Hace veinte años, en la prepa, mis problemas mentales ganaron un nombre: disonancia cognitiva incurable. O será más exacto decir: irresoluble.
*
Ejemplos de cómo la disonancia cognitiva ha afectado mi vida hay muchos. El primero de importancia que recuerdo, con algo de vergüenza, ocurrió precisamente cuando estaba en la prepa. A esa edad me gustaba pensar que llegaría a ser una “ejecutiva” importante. Ahora digo ejecutiva, pero en ese tiempo no usaba la palabra, sólo tenía la imagen en mente: llevaba portafolios y traje y un teléfono en la mano. Era una persona muy ocupada y tomaba decisiones y ganaba dinero. Pero al siguiente día me gustaba imaginar que era una investigadora entregada. Quizá historiadora, quizá antropóloga, vestía el uniforme que todos conocemos de los investigadores en ciencias sociales: pantalón de mezclilla y saco de pana café con coderas, morral al hombro. Por las mañanas iba al archivo; salía corriendo para dar clases y más tarde tenía una reunión porque, claro, encima estaba organizando la revolución. O algo así. El caso es que también era una persona muy ocupada; no ganaba mucho pero trabajaba por la causa. Al tercer día me preguntaba a mí misma cuál de las dos imágenes me gustaba más. Nunca pude contestarme. Al cuarto día me agarraba la angustia de la indefinición, sobre todo en esas épocas en que tenía que hacer trámites y decidir qué área iba a estudiar.
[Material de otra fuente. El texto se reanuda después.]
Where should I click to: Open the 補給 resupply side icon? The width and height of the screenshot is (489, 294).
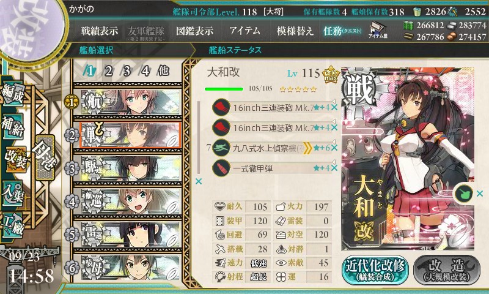pyautogui.click(x=12, y=126)
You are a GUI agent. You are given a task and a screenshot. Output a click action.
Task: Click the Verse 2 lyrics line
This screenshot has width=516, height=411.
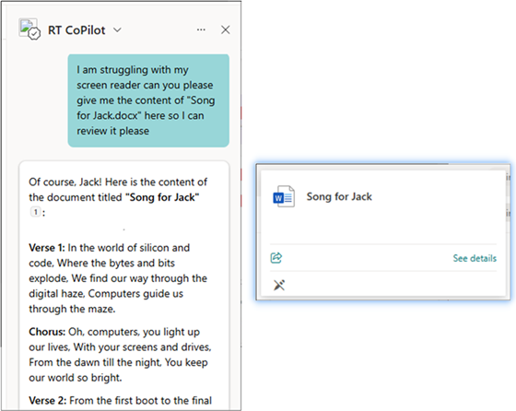click(x=120, y=401)
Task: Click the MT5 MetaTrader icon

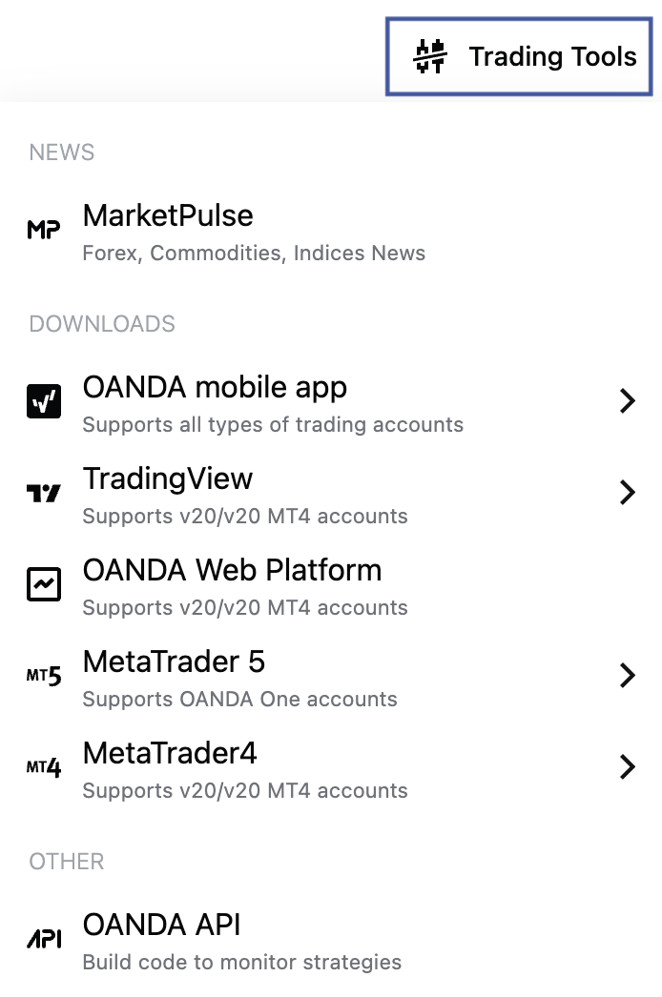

Eran cuatro. Descartaba de entrada la 1 y la 2, ciencias duras. Pero no podía elegir entre las otras dos. La 3 me llevaría a la oficina y el portafolio; la 4, al archivo y el morral. En la única oficina que terminé fue en la de la orientadora de la escuela, donde lloré y lloré durante días, ante su cara de estupefacción porque no sabía qué decirme. Al final, creo que mi vida ha sido un ir y venir entre el morral y el traje. El problema, obvio, es que ni organicé la revolución ni me hice millonaria.
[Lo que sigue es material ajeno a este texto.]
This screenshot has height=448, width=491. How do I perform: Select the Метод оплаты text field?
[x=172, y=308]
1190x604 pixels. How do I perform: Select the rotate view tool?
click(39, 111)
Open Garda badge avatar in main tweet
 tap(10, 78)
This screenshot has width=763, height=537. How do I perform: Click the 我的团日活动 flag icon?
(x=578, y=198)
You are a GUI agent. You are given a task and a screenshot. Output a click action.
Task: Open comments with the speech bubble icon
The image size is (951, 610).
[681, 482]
Vivir afuera, como ahora vivo, en un país que no es mío y en el que no pensaba vivir, está resultando la madre de todas las disonancias en mi vida. A estas alturas, todavía no la he podido resolver —no he podido crear un nuevo sistema de pensamiento maravilloso y liberador que me conecte de nuevo con la realidad. En cambio, me levanto todos los días en una ciudad, desayunocomoyceno en otra, la mía, la de siempre, y al final me acuesto de nuevo en ésta, en la que estoy. Celebré el 1 de julio a través de la pantalla, sentí envidia de todos los que fueron al zócalo de la CDMX, stalkeé a todxs lxs amigxs que pude para tratar de captar qué se sentía estar ahí. La siguiente mañana salí al sol abrasador a la hora de siempre, manejé la frígüey y vi lo que había que ver: que en este desierto nadie festejaba. Pero qué van a festejar, con lo que pasa aquí.
*
A dos años de iniciar este viaje, por fin nos aprobaron la green card. Pensamientos y emociones chocan y la maraña se vuelve a despertar. La pesadilla que tantas personas, adultxs y niñxs, viven injustamente hace el peor contexto para hablar de procesos migratorios. Si en realidad ese mismo contexto fue el que hizo que la green card se tardara tantísimo. Todomal. Al final, habrá que aceptar que es una buena noticia para nosotros. Ya veré cómo mantengo unidas las partes de mi cabeza.